He regards me strangely. I think he’s going to ask me why, but he doesn’t. He nods and says, “Okay.”
It’s weird. Now that I’m here, now that I’m seeing him outside of the villa, I’m totally having second thoughts about leaving. That is until one of the woman, a dark-skinned beauty with curves in all the right places, calls, “Christophe? We’re ready to go.”
“One moment.”
He turns back to me, reaches for me and then stops himself.

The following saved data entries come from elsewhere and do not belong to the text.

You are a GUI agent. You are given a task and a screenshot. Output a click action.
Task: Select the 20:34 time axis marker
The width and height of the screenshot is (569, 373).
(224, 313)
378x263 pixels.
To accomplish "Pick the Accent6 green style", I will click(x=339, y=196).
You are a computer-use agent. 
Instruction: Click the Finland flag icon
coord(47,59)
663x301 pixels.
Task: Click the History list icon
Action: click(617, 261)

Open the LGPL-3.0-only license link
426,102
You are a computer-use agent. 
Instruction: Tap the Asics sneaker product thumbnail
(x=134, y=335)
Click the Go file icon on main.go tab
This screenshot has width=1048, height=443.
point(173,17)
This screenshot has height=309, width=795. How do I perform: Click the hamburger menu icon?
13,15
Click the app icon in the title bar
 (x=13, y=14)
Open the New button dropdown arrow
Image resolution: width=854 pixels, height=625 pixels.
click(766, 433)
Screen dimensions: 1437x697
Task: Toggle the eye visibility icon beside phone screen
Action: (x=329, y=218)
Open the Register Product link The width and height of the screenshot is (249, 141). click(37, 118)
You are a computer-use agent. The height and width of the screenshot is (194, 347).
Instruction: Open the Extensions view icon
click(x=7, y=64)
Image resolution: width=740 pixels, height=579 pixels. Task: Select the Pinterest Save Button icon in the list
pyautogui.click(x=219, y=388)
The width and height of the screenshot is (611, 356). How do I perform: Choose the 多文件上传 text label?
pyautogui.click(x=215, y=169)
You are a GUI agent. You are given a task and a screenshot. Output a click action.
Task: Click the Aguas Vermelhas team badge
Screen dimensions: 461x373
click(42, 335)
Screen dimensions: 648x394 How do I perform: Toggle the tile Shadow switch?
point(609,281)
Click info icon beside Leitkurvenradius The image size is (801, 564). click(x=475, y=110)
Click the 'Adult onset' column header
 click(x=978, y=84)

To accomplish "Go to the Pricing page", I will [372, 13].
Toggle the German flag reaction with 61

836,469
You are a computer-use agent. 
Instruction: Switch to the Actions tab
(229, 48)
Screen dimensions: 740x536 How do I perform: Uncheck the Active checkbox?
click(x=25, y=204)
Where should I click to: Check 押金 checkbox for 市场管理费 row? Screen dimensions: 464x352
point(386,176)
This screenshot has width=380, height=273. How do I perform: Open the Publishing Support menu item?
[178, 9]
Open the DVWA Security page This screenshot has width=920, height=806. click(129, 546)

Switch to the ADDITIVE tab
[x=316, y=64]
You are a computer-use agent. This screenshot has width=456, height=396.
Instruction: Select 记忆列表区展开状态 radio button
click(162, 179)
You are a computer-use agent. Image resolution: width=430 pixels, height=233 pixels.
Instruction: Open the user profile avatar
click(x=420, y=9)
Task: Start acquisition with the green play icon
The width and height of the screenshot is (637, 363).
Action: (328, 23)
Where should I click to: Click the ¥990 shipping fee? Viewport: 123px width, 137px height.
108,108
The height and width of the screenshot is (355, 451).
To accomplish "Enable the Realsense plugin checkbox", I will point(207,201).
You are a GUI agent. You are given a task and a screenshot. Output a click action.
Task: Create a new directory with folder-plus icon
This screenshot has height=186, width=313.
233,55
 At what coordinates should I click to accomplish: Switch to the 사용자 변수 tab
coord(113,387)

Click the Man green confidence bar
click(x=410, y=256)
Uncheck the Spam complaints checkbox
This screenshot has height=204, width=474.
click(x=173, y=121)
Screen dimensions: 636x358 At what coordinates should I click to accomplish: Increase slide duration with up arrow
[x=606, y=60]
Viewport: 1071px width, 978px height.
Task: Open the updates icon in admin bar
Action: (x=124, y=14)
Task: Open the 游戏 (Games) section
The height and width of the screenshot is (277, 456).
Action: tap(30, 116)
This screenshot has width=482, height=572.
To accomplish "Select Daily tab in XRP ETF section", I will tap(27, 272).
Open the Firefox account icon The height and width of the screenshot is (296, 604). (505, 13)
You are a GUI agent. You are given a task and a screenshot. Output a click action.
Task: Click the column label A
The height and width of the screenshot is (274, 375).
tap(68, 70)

Is it weird that I wish he wouldn’t have stopped? “You’d better go.”
“You too.”
“Goodbye, then.”
He slowly shakes his head, a secretive smile on his face. “Non. Not goodbye. Until we meet again.”
***
S
o, after the two hour flight, I arrive in Miami and go to the departures board. My next job isn’t for another few weeks and I have nowhere to be, nowhere to go. This happens occasionally and I play a little game. It’s called ‘Take the next flight out’ game. I’ve had some wild and wonderful experiences playing the game, ending up in the most interesting locations and meeting some of the most remarkable people.
Seems like it’s a good idea to play the game today. The next scheduled flight that I have any chance of making is San Diego. I go up to the nearest ticketing agent and book it; there ‘are almost always seats available in first class. The next thing I know, we’re boarding and I’m on my way to San Diego. There’s a travel magazine in the pocket in front of me and I spend part of the flight reading it, planning how I’m going to spend the next couple of weeks.
After collecting my bags off the carousel, I take my phone out to book my stay and see there are a bunch of messages. It’s the first time my phone has worked since before going to Eden.
My stomach twinges when I see one from Chase. The old Tessa would have ignored it. She would have deleted it. But the new me doesn’t do those kinds of things. She faces things head on, including her ex-husband.
I call and he answers on the first ring as if he was waiting for my call.
“Hey Chase,” I say. I can hear the apologetic note to my voice. “How’s Eden?”
“Who’s Eden?”
“The island. The resort.”
“What are you talking about?”
What kind of game is he playing. “You know, the island. The invitation? Aren’t you there?”
There’s a long pause.
“Chase?”
“I didn’t go to the island. I mean, I got your invitation but...” I can hear his exhalation and I close my eyes, picturing him running his hand through his overlong hair.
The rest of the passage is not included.